The first few days in Tallinn we spent with Jonathan's parents, and on the second day we decided to show them a different, ie not pretty postcard Tallinn, and so we went to the suburbs - Lasnamae, the area solely consisting of high rising Soviet blocks. There, in between the usual supermarkets and kiosks, we visited a small market where my mum and myself used to shop some years ago when I was still living here as a red-haired teenager...It was such a curious experience to visit this market now, with my 'well-travelled' eyes and my well-fed stomach. The sellers are a mixture of usual retailers, ie traders that buy vegetables elsewhere and re-sell them (the majority of stuff is therefore non-Estonian, but good) and little babushkas selling a few jars of peas (recycling of used jars, tovarishi), or a few sprigs of dill.
They follow the highest of London trends - the food is organic (too expensive to buy chemicals, and the people don't know anything about them anyway), seasonal (what else can they grow?!), local (they bring their produce from their dachas, 5-20 kms away from Tallinn), without realising of course that there is anything trendy or particularly special about it. This is simply something they do to supplement their poor pensions (I doubt it that they have to pay anything for the place at the market).
We stopped and bought a 3-litre jar of blueberries from one old lady for about 2 pounds. She found us very curious - speaking English and taking pictures - especially when Teresa, Jonathan's mum who herself has a beautiful garden with many fruit and vegetables, asked her about the location of her garden and whether she too finds it tricky picking gooseberries.

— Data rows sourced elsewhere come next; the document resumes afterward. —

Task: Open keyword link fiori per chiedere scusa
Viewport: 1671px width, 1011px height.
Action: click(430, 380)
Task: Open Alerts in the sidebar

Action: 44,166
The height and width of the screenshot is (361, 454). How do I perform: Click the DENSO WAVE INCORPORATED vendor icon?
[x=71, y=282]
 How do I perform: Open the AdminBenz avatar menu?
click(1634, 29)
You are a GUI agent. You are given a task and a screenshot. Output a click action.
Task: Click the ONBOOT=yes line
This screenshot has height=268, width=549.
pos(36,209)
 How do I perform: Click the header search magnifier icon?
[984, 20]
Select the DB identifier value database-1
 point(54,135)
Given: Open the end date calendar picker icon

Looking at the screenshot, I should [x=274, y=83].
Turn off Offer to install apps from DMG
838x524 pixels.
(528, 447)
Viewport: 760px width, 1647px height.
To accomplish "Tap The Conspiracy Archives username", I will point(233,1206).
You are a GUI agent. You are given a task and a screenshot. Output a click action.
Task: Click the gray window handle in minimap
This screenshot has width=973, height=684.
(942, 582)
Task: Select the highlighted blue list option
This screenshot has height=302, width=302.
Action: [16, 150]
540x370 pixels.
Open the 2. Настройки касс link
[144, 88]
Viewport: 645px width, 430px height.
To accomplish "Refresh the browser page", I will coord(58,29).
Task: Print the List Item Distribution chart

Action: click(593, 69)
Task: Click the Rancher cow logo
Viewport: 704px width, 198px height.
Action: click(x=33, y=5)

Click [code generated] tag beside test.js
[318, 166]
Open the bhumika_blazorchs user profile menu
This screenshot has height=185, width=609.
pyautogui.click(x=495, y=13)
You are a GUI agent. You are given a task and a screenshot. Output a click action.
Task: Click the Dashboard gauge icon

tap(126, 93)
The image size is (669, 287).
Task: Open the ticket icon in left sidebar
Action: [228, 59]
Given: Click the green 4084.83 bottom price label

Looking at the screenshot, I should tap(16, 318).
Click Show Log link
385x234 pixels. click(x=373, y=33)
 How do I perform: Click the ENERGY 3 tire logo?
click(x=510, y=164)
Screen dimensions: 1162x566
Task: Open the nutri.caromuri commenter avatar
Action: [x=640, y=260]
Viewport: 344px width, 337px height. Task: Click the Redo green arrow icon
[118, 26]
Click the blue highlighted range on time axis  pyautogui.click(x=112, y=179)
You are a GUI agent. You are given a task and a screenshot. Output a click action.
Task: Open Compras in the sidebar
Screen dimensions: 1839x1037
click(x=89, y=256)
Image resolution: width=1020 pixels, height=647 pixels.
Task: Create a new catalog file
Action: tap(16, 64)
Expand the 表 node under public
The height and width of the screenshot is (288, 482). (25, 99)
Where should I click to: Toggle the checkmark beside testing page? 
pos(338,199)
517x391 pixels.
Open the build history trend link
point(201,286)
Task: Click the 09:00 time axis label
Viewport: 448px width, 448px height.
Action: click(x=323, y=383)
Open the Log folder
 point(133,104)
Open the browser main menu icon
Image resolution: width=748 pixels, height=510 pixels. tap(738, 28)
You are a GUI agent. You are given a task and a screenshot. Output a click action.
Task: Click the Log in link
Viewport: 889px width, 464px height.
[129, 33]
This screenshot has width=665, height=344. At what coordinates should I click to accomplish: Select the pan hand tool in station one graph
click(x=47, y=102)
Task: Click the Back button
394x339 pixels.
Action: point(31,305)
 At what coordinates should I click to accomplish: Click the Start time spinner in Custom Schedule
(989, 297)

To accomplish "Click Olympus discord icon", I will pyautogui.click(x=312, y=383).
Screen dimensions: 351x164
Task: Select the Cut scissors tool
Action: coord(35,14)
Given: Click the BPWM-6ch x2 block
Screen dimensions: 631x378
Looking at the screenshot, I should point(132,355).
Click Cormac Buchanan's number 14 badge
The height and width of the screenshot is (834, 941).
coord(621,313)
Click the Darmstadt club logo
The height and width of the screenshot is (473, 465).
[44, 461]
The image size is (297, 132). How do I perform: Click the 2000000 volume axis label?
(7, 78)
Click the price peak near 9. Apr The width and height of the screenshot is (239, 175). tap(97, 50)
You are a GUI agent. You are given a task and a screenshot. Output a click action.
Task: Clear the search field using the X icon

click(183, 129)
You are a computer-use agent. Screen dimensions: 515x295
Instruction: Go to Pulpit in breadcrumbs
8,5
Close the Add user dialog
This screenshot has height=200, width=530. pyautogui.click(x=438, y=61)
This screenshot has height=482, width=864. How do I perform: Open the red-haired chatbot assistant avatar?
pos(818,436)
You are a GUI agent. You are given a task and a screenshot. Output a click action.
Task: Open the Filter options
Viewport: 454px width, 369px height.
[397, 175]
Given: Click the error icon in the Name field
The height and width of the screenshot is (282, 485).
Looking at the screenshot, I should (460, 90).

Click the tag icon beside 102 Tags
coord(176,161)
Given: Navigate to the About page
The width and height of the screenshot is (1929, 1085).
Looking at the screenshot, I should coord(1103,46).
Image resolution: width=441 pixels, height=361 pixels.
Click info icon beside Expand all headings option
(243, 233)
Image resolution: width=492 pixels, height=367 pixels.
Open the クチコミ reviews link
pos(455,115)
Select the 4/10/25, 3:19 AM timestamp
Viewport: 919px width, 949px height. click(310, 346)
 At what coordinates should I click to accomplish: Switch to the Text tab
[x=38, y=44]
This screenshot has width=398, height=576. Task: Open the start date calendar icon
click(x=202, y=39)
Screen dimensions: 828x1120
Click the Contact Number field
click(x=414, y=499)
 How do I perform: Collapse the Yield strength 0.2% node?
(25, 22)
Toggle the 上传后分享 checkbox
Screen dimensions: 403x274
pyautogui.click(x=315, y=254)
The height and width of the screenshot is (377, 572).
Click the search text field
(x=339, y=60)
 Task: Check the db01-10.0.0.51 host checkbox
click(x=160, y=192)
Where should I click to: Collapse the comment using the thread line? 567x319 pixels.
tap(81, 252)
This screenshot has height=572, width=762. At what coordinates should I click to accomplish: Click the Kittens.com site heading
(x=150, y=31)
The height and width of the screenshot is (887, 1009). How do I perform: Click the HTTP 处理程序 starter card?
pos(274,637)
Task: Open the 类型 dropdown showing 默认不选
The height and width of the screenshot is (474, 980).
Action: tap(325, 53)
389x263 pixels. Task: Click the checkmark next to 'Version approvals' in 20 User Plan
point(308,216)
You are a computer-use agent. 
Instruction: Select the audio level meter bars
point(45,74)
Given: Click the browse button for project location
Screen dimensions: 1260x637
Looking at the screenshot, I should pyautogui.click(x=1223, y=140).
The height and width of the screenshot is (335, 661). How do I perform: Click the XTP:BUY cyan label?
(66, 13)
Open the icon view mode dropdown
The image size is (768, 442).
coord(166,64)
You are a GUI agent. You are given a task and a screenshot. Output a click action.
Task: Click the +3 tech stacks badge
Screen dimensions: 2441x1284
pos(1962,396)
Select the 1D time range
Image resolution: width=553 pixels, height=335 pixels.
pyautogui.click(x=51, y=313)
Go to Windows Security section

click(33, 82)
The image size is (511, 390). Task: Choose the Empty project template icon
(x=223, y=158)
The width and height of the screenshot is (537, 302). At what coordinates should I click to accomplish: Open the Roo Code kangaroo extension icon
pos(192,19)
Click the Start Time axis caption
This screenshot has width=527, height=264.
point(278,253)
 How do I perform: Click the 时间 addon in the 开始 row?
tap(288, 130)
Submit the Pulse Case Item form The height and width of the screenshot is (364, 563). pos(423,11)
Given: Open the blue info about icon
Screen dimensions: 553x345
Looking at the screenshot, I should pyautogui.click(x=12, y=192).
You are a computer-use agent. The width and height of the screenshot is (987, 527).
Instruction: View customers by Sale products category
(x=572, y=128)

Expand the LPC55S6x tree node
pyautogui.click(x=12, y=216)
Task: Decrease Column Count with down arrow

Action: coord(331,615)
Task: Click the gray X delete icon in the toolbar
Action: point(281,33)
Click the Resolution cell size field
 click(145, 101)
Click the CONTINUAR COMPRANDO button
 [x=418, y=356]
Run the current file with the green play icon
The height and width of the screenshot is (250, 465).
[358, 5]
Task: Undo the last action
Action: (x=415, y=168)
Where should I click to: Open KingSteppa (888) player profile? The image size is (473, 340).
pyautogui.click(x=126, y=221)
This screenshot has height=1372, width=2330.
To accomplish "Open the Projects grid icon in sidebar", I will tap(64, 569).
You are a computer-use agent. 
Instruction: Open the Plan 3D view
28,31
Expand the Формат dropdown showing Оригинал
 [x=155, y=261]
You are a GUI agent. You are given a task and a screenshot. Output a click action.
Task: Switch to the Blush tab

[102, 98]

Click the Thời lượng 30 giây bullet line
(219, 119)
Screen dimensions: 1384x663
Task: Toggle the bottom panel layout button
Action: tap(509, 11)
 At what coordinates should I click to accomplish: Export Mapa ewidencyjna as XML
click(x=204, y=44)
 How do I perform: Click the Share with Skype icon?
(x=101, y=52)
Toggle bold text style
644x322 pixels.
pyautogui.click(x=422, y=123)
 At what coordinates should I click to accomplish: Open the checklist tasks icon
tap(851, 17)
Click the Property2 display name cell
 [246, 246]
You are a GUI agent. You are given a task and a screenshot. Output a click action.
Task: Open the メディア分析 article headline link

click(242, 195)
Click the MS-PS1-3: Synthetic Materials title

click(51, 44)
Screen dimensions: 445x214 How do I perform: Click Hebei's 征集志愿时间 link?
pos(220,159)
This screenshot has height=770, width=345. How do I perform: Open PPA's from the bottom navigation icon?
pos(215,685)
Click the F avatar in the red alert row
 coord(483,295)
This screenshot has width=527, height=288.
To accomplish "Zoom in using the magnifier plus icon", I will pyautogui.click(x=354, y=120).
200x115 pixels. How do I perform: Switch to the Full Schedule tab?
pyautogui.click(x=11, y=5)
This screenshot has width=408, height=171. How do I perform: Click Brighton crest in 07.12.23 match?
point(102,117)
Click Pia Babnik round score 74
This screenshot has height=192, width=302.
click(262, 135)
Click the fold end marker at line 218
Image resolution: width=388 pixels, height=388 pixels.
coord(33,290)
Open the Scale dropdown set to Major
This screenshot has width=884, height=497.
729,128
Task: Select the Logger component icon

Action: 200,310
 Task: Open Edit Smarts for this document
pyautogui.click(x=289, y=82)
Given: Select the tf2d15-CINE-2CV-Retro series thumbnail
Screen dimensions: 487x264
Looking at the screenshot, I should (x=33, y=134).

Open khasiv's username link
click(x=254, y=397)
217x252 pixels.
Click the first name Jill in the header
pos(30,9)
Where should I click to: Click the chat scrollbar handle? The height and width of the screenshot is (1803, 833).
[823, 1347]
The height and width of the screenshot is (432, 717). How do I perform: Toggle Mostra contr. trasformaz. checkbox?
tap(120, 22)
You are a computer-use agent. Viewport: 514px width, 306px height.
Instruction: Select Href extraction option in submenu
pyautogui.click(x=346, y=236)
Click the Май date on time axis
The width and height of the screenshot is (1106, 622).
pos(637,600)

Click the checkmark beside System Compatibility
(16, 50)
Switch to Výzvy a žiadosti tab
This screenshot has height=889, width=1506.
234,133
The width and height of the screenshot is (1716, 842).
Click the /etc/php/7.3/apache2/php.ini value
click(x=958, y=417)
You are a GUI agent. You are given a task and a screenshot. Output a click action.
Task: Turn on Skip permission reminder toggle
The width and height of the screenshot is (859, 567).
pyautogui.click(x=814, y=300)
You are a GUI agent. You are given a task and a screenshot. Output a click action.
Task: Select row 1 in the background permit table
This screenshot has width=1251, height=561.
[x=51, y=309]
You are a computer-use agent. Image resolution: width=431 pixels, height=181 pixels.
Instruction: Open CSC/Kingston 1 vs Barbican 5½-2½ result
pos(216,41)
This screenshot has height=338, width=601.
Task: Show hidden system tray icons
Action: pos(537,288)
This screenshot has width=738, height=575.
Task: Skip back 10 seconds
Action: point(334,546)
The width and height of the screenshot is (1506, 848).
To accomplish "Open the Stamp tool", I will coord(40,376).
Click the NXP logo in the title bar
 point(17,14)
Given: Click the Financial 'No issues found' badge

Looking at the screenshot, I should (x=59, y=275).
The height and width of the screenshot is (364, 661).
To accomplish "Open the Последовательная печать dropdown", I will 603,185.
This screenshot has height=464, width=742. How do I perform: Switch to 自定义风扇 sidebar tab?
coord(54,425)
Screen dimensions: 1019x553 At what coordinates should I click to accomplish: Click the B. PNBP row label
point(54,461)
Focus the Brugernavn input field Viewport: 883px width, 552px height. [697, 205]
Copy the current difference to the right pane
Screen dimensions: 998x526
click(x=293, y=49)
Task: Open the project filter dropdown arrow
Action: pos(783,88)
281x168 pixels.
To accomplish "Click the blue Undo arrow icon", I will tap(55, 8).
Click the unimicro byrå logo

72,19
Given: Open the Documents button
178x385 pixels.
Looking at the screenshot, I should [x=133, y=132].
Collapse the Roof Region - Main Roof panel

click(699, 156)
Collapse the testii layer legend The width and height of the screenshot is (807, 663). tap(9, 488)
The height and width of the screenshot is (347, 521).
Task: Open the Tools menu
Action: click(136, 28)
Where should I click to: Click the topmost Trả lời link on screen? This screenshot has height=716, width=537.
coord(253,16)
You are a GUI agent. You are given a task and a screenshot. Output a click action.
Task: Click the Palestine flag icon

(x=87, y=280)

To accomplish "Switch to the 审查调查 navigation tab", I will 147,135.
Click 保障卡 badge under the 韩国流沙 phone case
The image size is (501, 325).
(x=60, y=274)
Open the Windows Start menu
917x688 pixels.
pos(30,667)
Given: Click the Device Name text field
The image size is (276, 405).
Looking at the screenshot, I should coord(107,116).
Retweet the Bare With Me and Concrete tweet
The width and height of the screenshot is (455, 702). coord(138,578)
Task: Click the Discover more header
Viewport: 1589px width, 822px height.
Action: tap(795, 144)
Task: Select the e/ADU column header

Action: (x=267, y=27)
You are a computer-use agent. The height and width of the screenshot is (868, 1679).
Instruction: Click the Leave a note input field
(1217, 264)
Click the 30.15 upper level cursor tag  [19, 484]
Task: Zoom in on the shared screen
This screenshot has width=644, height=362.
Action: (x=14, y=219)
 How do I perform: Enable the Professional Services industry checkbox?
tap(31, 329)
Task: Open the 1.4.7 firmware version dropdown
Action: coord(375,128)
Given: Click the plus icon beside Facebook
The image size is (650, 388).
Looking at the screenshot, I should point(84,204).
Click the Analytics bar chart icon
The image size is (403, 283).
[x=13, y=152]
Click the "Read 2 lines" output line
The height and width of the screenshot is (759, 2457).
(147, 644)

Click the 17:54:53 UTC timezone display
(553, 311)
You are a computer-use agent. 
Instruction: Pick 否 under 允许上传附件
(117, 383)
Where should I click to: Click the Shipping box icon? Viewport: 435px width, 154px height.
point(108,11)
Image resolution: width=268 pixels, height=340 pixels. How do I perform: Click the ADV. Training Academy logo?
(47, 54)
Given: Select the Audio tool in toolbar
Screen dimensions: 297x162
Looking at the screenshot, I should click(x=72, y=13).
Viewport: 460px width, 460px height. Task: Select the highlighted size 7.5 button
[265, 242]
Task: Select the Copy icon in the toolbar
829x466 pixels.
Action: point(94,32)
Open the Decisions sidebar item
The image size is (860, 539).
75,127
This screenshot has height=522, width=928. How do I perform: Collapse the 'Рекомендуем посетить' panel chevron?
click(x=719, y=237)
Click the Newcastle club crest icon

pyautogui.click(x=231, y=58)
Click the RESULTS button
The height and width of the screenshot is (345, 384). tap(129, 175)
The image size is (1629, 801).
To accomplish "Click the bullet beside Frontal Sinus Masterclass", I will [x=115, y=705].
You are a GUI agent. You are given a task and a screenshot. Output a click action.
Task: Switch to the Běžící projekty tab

I also bought some lovely golden honey from a cheerful Estonian woman (I should have explained that this area of Tallinn is almost 100% Russian, so it was so sweet to see an Estonian woman happily chatting to her Russian customers in her crisp and confident Russian). I am savoring to have my performed honeycomb a bit later, on a chilly autumn day, somewhere on a Russian long-distance train, with hot black tea..*Katya's dreamy eyes*
There is another market in Tallinn which I absolutely adore and always broadly smile when I go past it remembering many-many times I came past it when I was little. Not sure if you can call it a market, since it is simply a row of tables in a street in the centre in Tallinn, just as you enter the old town. This place has been here for ages: people come here for the 1st of September with their kids (it's the first day of school here, and everywhere in post-Soviet space) to buy long gladioli to present them to their teachers (don't you think it's a touching and wonderful tradition??); young guys get dark and elegant roses to smitten their new loves; little old ladies ask for tiny bouquets of peonies and chamomiles.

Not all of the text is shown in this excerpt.